<<<<
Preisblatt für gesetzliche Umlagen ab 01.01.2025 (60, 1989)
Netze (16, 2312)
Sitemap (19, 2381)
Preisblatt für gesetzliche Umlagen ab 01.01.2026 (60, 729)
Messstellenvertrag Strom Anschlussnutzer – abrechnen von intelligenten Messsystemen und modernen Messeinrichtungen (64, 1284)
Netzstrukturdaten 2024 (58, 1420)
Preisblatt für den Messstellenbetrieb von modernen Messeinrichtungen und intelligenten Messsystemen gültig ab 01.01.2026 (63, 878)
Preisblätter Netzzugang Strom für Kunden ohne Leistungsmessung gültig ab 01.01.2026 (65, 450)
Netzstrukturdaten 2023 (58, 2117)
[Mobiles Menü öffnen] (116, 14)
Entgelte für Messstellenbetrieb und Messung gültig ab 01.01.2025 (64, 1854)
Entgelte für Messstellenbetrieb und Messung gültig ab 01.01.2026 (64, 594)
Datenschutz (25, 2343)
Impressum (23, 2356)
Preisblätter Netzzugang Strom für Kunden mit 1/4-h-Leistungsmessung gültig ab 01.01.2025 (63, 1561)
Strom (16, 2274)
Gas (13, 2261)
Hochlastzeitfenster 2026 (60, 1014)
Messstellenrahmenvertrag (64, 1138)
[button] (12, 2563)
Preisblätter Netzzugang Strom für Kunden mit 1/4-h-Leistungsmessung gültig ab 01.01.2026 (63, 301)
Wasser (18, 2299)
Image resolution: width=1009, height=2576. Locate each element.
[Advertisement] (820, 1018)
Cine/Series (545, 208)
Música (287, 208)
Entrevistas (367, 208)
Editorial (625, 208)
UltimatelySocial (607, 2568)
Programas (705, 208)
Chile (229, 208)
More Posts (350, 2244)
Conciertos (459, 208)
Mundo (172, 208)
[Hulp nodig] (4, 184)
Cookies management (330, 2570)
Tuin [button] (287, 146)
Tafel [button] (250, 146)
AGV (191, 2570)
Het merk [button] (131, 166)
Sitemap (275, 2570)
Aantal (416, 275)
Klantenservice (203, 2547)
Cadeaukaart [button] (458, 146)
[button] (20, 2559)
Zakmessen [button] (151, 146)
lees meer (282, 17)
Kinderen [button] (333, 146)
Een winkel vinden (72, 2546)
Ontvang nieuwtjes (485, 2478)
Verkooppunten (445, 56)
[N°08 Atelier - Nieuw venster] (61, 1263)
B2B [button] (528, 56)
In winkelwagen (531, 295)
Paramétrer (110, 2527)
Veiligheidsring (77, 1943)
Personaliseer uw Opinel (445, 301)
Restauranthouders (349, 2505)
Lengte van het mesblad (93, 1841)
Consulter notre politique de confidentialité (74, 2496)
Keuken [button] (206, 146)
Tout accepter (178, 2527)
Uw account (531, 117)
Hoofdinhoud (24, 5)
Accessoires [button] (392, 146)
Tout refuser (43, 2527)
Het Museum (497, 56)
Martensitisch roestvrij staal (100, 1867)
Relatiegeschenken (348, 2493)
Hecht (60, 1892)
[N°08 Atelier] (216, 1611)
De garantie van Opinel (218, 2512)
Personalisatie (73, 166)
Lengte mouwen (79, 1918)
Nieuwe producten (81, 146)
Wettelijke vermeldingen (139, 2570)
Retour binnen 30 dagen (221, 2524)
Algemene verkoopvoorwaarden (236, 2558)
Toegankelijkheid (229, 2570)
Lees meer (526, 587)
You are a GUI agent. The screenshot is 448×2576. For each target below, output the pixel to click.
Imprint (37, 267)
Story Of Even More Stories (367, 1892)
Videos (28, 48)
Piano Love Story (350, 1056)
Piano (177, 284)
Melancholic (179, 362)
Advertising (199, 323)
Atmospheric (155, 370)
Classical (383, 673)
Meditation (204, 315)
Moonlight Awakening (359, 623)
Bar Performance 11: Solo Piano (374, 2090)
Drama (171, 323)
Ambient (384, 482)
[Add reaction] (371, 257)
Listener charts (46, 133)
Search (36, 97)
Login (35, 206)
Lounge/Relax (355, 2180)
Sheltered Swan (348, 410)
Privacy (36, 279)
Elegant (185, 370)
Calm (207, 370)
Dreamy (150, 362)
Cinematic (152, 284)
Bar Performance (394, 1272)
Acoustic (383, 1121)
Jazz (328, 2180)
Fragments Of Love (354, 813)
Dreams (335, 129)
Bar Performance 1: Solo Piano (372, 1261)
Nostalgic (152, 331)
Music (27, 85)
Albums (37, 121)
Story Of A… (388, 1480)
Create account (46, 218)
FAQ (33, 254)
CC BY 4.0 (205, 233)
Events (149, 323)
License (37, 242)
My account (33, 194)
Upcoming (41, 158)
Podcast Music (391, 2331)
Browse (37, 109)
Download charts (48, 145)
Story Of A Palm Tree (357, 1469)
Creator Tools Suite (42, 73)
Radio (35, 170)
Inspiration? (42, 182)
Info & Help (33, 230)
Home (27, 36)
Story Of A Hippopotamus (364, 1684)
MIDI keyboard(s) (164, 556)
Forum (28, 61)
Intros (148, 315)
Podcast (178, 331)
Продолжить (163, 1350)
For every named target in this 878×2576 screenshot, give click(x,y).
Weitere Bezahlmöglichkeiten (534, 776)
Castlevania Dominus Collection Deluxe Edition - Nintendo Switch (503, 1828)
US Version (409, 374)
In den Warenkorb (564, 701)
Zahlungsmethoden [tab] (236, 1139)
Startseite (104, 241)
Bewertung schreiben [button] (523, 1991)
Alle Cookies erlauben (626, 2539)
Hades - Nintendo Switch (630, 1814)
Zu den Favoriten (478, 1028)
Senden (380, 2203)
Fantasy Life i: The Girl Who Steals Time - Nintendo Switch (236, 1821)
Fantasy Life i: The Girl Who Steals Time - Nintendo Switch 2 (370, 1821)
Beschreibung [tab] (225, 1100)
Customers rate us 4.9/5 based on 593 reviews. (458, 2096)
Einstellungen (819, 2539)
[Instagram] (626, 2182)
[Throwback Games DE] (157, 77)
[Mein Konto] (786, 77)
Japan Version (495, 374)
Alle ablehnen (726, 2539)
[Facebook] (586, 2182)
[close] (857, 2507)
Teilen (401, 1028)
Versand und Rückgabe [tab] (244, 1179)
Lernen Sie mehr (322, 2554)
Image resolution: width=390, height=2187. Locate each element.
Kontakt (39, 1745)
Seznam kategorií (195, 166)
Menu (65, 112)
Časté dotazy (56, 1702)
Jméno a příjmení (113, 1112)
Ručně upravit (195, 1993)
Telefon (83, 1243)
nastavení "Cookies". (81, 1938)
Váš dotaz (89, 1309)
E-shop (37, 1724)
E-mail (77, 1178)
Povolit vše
>>>>
Nothing but the lines from the first line of the listing above through the line holding "Consulter notre politique" should be reproduced, and each must match exactly.

**EXPECTED OUTPUT:**
Preisblatt für gesetzliche Umlagen ab 01.01.2025 (60, 1989)
Netze (16, 2312)
Sitemap (19, 2381)
Preisblatt für gesetzliche Umlagen ab 01.01.2026 (60, 729)
Messstellenvertrag Strom Anschlussnutzer – abrechnen von intelligenten Messsystemen und modernen Messeinrichtungen (64, 1284)
Netzstrukturdaten 2024 (58, 1420)
Preisblatt für den Messstellenbetrieb von modernen Messeinrichtungen und intelligenten Messsystemen gültig ab 01.01.2026 (63, 878)
Preisblätter Netzzugang Strom für Kunden ohne Leistungsmessung gültig ab 01.01.2026 (65, 450)
Netzstrukturdaten 2023 (58, 2117)
[Mobiles Menü öffnen] (116, 14)
Entgelte für Messstellenbetrieb und Messung gültig ab 01.01.2025 (64, 1854)
Entgelte für Messstellenbetrieb und Messung gültig ab 01.01.2026 (64, 594)
Datenschutz (25, 2343)
Impressum (23, 2356)
Preisblätter Netzzugang Strom für Kunden mit 1/4-h-Leistungsmessung gültig ab 01.01.2025 (63, 1561)
Strom (16, 2274)
Gas (13, 2261)
Hochlastzeitfenster 2026 (60, 1014)
Messstellenrahmenvertrag (64, 1138)
[button] (12, 2563)
Preisblätter Netzzugang Strom für Kunden mit 1/4-h-Leistungsmessung gültig ab 01.01.2026 (63, 301)
Wasser (18, 2299)
Image resolution: width=1009, height=2576. Locate each element.
[Advertisement] (820, 1018)
Cine/Series (545, 208)
Música (287, 208)
Entrevistas (367, 208)
Editorial (625, 208)
UltimatelySocial (607, 2568)
Programas (705, 208)
Chile (229, 208)
More Posts (350, 2244)
Conciertos (459, 208)
Mundo (172, 208)
[Hulp nodig] (4, 184)
Cookies management (330, 2570)
Tuin [button] (287, 146)
Tafel [button] (250, 146)
AGV (191, 2570)
Het merk [button] (131, 166)
Sitemap (275, 2570)
Aantal (416, 275)
Klantenservice (203, 2547)
Cadeaukaart [button] (458, 146)
[button] (20, 2559)
Zakmessen [button] (151, 146)
lees meer (282, 17)
Kinderen [button] (333, 146)
Een winkel vinden (72, 2546)
Ontvang nieuwtjes (485, 2478)
Verkooppunten (445, 56)
[N°08 Atelier - Nieuw venster] (61, 1263)
B2B [button] (528, 56)
In winkelwagen (531, 295)
Paramétrer (110, 2527)
Veiligheidsring (77, 1943)
Personaliseer uw Opinel (445, 301)
Restauranthouders (349, 2505)
Lengte van het mesblad (93, 1841)
Consulter notre politique de confidentialité (74, 2496)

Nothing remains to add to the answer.